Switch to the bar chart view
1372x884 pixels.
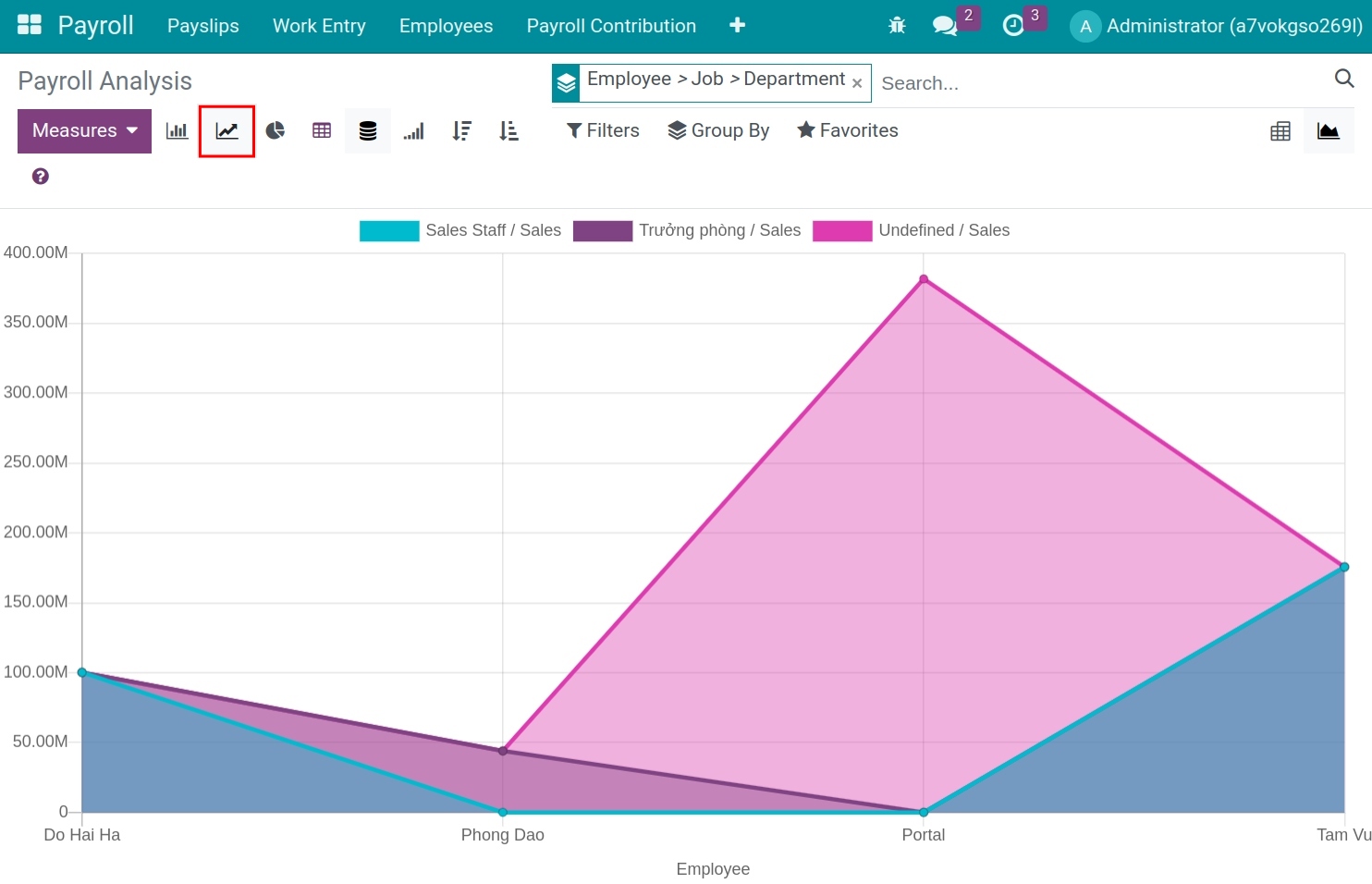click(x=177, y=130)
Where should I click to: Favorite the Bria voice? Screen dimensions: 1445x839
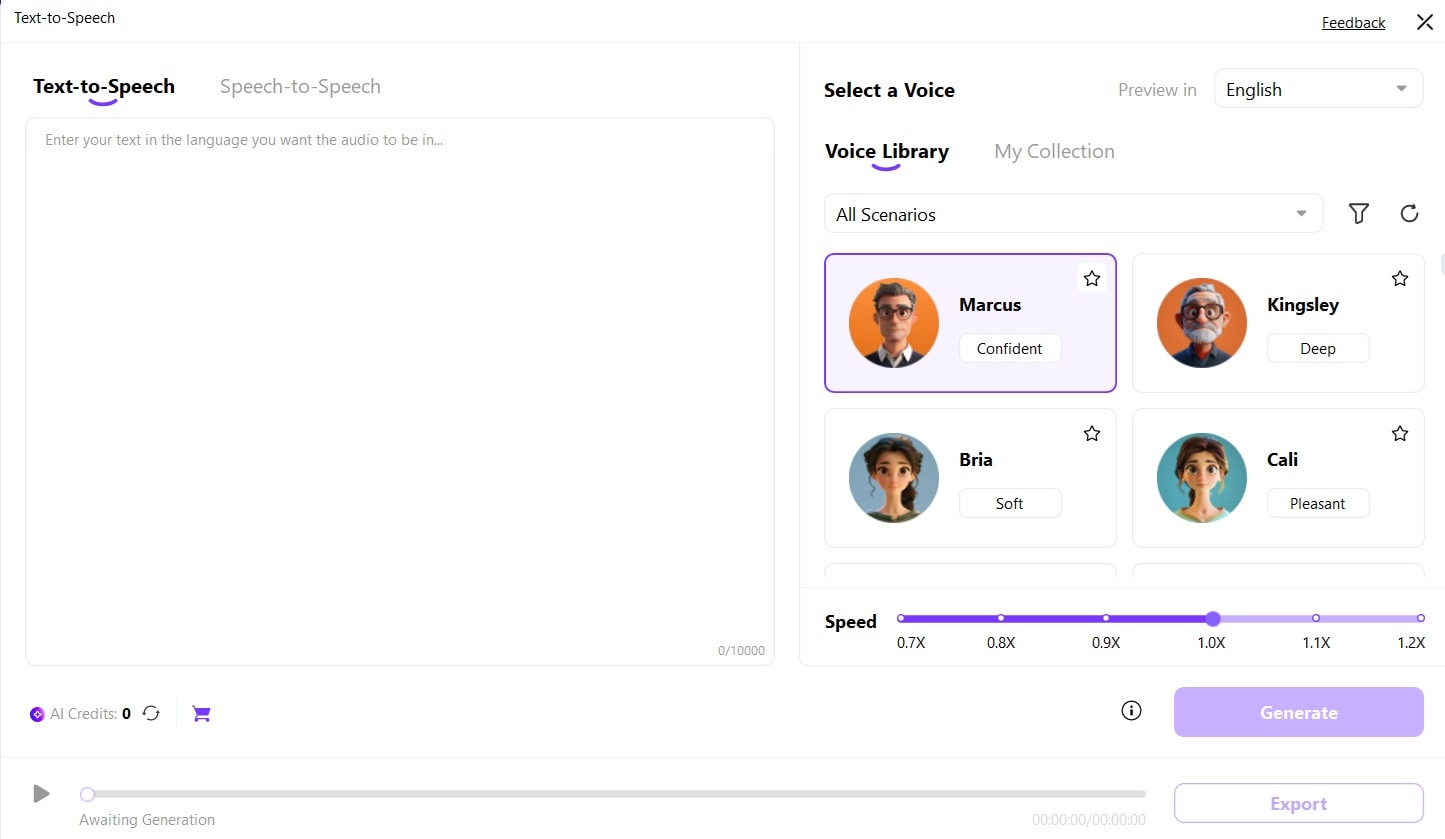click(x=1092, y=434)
_ _ _ _
[ABOUT THIS EXERCISE]
The output consists of exactly the lines from the one containing "1372x884 pixels." through the last line of the listing, both included, with no pictures.

[ANSWER TO THE PROBLEM]
1372x884 pixels.
click(x=177, y=130)
Where should I click to: Favorite the Bria voice? Screen dimensions: 1445x839
click(x=1092, y=434)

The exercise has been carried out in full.